After chewing Clay's ear off about goodness knows what I was trying to convince myself of, I stormed back onto the patio and slammed the glass door in an effort to show him I meant serious business. Then I realized my mistake:

"Um, can you please reheat dinner?" I said timidly, sticking my head through the sliding glass door.

"Yes," he replied, clearly fed with my Jekyll and Hyde routine.
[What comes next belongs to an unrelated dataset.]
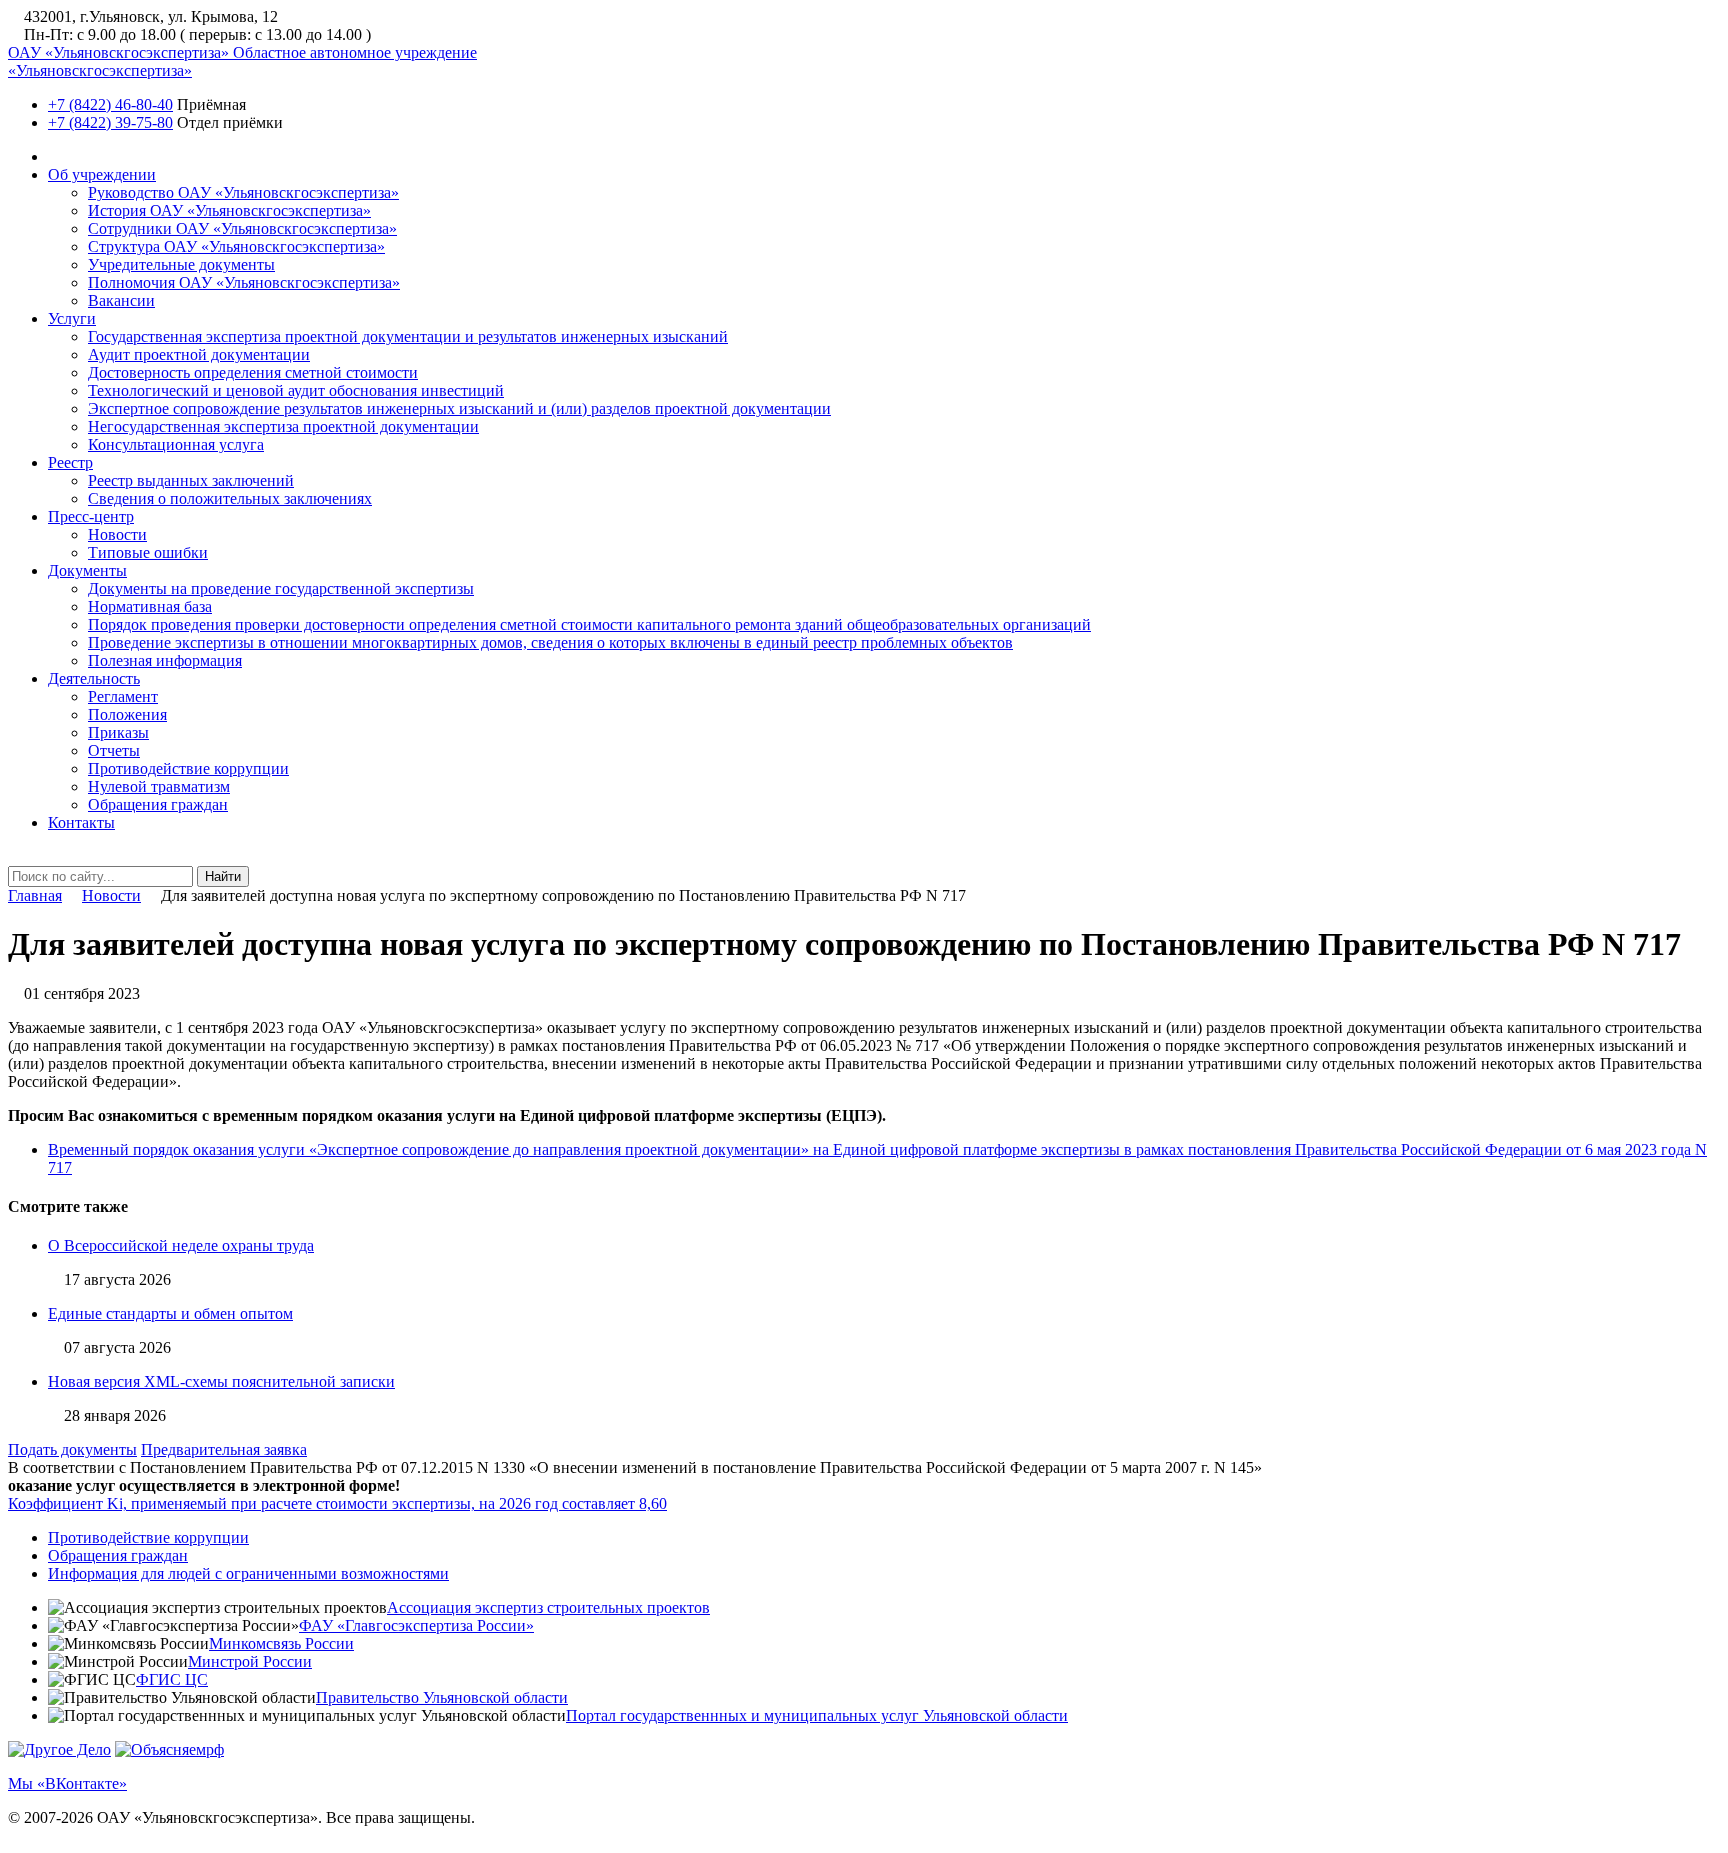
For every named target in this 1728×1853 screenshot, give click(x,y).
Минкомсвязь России (281, 1643)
"Thank you." I said, starting to shut the door again. I paused for a second and then popped my head back in through the small opening. "And um, I'm still really mad and stuff."

Clay eventually came out to the patio (my plan worked!), took me into his arms and wrapped me in a giant hug. Then he said all of the perfect Clayton Things that always make everything better and I promise you, I have absolutely no doubt in my mind that this bearded, patient hunk was made specifically for me and all of my crazy. As I sniffled into his shoulder and looked out at the sun setting over the field in our backyard, I almost started laughing at how cheesy and picturesque it all was. I'm not a mushy romantic by any stretch of the imagination, but just feeling the warmth of another human who in your corner no matter what is the most peaceful, comforting feeling in the whole world. It's moments like those that I feel completely, irreversibly complete.

I think Clayton should start listing "Crazy Wrangler" on his resume under his special skills.